The good news in 1995 was that American students performed better than Austrian students in advanced mathematics among students finishing highschool. The bad news was that Austria as the only on eof 16 countries American students finished ahead of, and in physics they didn’t even do that. They were dead last. A couple of weeks ago Science magazine reported that the Bush administration wasn’t going to let that happen again:
The National Center for Education Statistics (NCES), part of the U.S. Department of Education’s Institute of Education Sciences (IES), says it is bowing out of 2008 TIMSSA, an advanced version of the Trends in International Mathematics and Science Study given quadrennially to younger students, because it can’t fit the $5 million to $10 million price tag into its flat budget.
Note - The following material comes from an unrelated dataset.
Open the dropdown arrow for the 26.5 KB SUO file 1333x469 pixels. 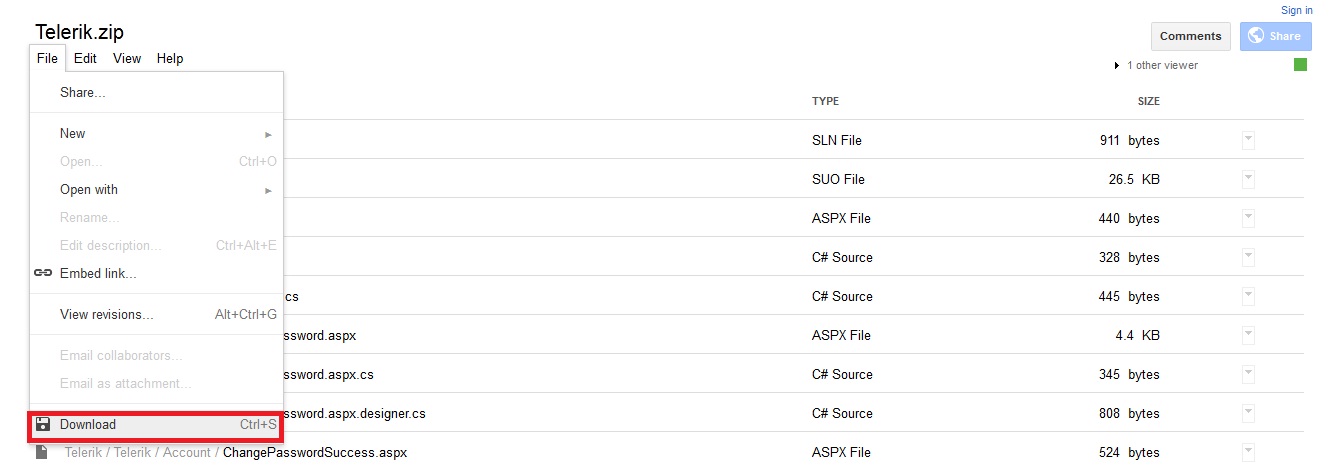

Officials also question whether the target cohort–students finishing secondary school who have taken advanced mathematics and physics courses–is comparable around the world.
But many leaders in the mathematics community believe that the Administration opted out because it feared another poor U.S. performance would reflect badly on its signature education program, the 2002 No Child Left Behind Act. (Science, Vol. 317. no. 5846, p. 1851; subscription required)
Mathematics educators, from the American Mathematical Society to the National Council of Teachers of Mathematics, are pissed. The budgetary amount is so tiny in the federal budget (amounting to about 30 minutes worth of the cost of the War in Iraq) that it is a laughable excuse. The real answer is obvious to everyone. We’ll do badly. Again.
You don’t make a problem go away by refusing to acknowledge it. And you won’t make the country more able to take its place in the world community of scientists and engineers by undereducating its students. It’s not just the teaching of evolution in biology classes or pursuing stem cell research or political interference in climate science. The US is falling farther and farther behind in the bread and butter educational infrastructure for high school students: pre-calculus and calculus, modern physics and chemistry, concepts of biological information, computer science.
Science won’t be hurt. Science based in America will.